- _Exercise task_
Reproduce the material word for word, starting at the line containing "259x162 pixels. How" and ending after the line containing "pyautogui.click(x=89, y=14)".

- _Records shown_
'''

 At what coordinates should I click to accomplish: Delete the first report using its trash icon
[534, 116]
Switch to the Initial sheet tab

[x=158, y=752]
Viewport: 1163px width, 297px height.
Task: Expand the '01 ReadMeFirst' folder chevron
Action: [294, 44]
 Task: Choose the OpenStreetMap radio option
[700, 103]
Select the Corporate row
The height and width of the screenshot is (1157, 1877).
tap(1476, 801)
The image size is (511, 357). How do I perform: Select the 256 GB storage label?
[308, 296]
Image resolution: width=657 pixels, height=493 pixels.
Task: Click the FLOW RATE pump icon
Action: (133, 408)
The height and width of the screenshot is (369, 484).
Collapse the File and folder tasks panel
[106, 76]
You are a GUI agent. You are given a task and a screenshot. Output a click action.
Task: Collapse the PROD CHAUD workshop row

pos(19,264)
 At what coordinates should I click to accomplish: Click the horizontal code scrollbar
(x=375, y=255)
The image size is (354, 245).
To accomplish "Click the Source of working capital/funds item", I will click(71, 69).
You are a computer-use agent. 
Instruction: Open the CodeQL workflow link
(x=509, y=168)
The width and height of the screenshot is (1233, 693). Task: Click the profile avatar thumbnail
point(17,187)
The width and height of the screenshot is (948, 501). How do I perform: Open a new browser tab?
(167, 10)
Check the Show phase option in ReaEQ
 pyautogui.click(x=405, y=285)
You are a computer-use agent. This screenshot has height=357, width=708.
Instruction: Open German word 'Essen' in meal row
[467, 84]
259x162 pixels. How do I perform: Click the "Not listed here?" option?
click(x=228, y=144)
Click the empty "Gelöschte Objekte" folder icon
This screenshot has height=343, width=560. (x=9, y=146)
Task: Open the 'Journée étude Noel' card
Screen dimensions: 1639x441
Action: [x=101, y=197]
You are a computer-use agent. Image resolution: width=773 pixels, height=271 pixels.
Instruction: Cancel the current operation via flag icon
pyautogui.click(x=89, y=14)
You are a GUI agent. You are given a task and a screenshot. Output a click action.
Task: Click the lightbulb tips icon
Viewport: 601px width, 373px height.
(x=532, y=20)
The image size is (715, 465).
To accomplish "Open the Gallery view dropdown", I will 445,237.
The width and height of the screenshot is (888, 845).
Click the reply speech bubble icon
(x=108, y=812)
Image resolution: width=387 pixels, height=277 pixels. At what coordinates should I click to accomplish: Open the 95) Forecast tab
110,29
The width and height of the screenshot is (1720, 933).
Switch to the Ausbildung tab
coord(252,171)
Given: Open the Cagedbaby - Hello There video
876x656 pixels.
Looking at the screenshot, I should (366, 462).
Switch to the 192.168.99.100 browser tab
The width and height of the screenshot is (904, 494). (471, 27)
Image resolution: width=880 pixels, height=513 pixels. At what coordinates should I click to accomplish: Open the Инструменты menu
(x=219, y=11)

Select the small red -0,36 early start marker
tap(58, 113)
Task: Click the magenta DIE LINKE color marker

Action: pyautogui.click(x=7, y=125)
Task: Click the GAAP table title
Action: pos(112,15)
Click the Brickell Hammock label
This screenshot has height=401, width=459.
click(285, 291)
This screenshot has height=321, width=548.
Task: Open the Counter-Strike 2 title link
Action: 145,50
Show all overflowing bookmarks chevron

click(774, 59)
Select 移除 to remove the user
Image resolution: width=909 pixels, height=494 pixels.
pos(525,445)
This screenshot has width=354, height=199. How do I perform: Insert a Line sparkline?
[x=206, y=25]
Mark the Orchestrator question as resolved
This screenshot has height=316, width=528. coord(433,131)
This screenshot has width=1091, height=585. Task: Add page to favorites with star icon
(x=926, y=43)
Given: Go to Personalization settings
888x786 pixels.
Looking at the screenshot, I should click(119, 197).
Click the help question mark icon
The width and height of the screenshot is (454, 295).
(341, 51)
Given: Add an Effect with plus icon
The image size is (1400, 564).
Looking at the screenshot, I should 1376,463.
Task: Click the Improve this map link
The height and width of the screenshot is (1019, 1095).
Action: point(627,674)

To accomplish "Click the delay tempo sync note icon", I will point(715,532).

'''

- _Finished exercise_
259x162 pixels. How do I perform: Click the "Not listed here?" option?
click(x=228, y=144)
Click the empty "Gelöschte Objekte" folder icon
This screenshot has height=343, width=560. (x=9, y=146)
Task: Open the 'Journée étude Noel' card
Screen dimensions: 1639x441
Action: [x=101, y=197]
You are a computer-use agent. Image resolution: width=773 pixels, height=271 pixels.
Instruction: Cancel the current operation via flag icon
pyautogui.click(x=89, y=14)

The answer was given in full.